Demikian diantara catatan penting
dari acara Seminar dan Lokakarya Nasional tentang Peningkatan Kualitas Layanan
Bimbingan dan Konseling di Madrasah, yang diselenggarakan Fakultas Psikologi
UIN Jakarta, 9-10 November 2012. Kegiatan yang diikuti oleh konselor madrasah
Se-Jabodetabek, alumni dan mahasiswa Fakultas Psikoogi UIN Jakarta ini, merupakan
rangkaian acara peringatan sepuluh tahun Fakultas Psikologi UIN Jakarta. Sebagai
nara sumber adalah Prof. Dr. Mungin Eddy Wibowo, M.Pd, Kons, Ketua Umum
Asosiasi Bimbingan dan Konseling Indonesia (ABKIN), Drs. Wahyudin, MP.d Kepala
Bidang Mapenda Kanwil Kemenag DKI Jakarta, Prof Dr. Syamsu Yusuf Ketua Program
Studi Bimbingan danKonseling Sekolah Pascasarjana Universitas Pendidikan
Indonesia, dan Prof Dr. Juntika
Nurihsan, M.Pd. (UPI). Dari Fakultas Psikologi UIN Jakarta yang turut menjadi
nara sumber atau fasilitator adalah Dra. Fadhilah Suralaga, M.Si, Dra. Zahrotun
Nihayah, M.Si, dan Drs. Akhmad Baidun, M.Si.

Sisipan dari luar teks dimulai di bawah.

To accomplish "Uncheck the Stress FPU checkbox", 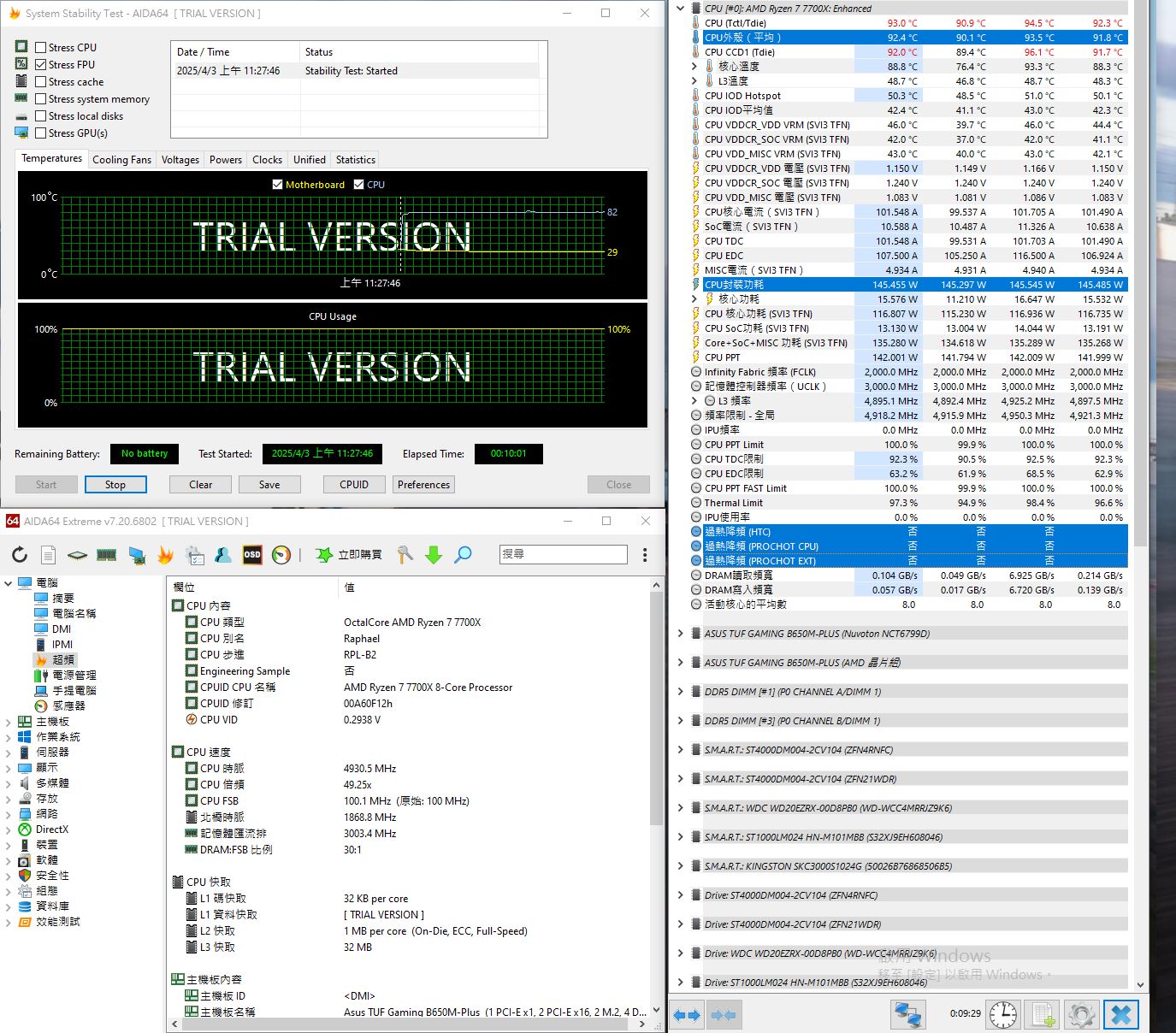I will [x=41, y=65].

Menurut Mungin Eddy Wibowo, untuk menjadi konselor sekolah/madrasah harus
memiliki kualifikasi akademik sarjana (S1) Bimbingan dan Konseling dan
pendidikan Profesi Konseling dengan empat kompetensi: pegagogik, profesional,
sosial, danpersonal. “Ketentuan ini telah ditetapkan sebagai Peraturan Menteri
Pendidikan Nasional Nomor 27 tahun 2008”, ungkap anggota BSNP tersebut.

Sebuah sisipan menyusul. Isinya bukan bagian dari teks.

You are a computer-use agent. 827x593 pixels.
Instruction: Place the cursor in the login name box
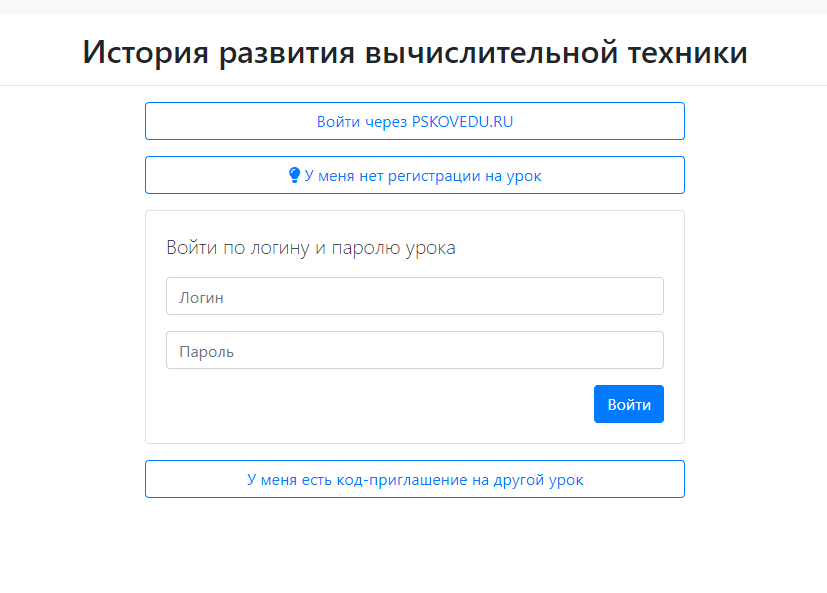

Namun demikian, tambah Mungin, banyak konselor di sekolah/madrasah yang
belum memenuhi persyaratan tersebut. Ada
diantara konselor yang berasal dari pendidikan agama, psikologi, dan pendidikan
bahasa. “Kondisi seperti ini yang membuat mutu layanan bimbingan dan konseling
di sekolah/madrasah masih rendah”, ujarnya.
Mungin juga mengakui bahwa
keterbatasan lembaga pendidikan profesi konseling saat ini masih terbatas. Kondisi ini juga
menjadi salah satu penyebab mengapa rasio konselor dan murid masih tinggi
dan tingkat mismacth juga masih tinggi. Saat ini baru ada dua lembaga yang
menyelenggarakan pendidikan profesi konseling, yaitu Universitas Negeri Padang
(UNP) dan Universitas Negeri Semarang (UNNES).
Sementara itu, di Indonesia jumlah konselor di sekolah adalah 33.000 orang
dengan jumlah sekolah, mulai dari SMP/MTs sampai SMA/MA dan SMK sebanyak 80.170
sekolah dengan jumlah murid 18.835.859 anak. Jika dihitung berdasarkan
rasio 1 : 150 berarti Indonesia membutuhkan Guru BK atau Konselor
sebanyak 125.572 orang. Artinya
saat ini masih dibutuhkan atau
kekurangan konselor sebanyak 92.572
orang.
Untuk mengatasi
masalah tersebut, menurut Mungin, kondisi guru BK/Konselor yang ada sekarang
harus segera ditingkatkan, baik dari segi kualifikasi akademik maupun
kompetensinya, agar konselor menjadi bermartabat. “Untuk menyelesaikan masalah
ini tidak hanya menjadi tanggungjawab ABKIN, tetapi menjadi tanggungjawab semua pihak”,
ucap mantan Pembantu Rektor Bidang Akademik UNNES periode 2003-2007 itu.
Satu hal yang perlu dicatat dan disyukuri adalah kondisi murid-murid madrasah yang masih
terkontrol. Selama ini tidak ada tawuran yang terjadi antar madrasah. Namun demikian, bukan berarti tugas dan
tanggungjawab konselor madrasah telah selesai.Mereka masih memiliki banyak PR
atau pekerjaan rumah yang harus diselesaikan. PR ini tidak bisa diselesaikan hanya oleh
konselor, tetapi juga memerlukan kerjasama dan dukungan dari semua pihak, mulai
dari Pemerintah Pusat, Pemerintah Daerah, Lembaga Pendidikan Tinggi, sampai masyarakat.
Dengan demikian, konselor dalam menjalankan tugasnya di sekolah mantap, di luar
sekolah sigap, dan di mana-mana siap. (BangS).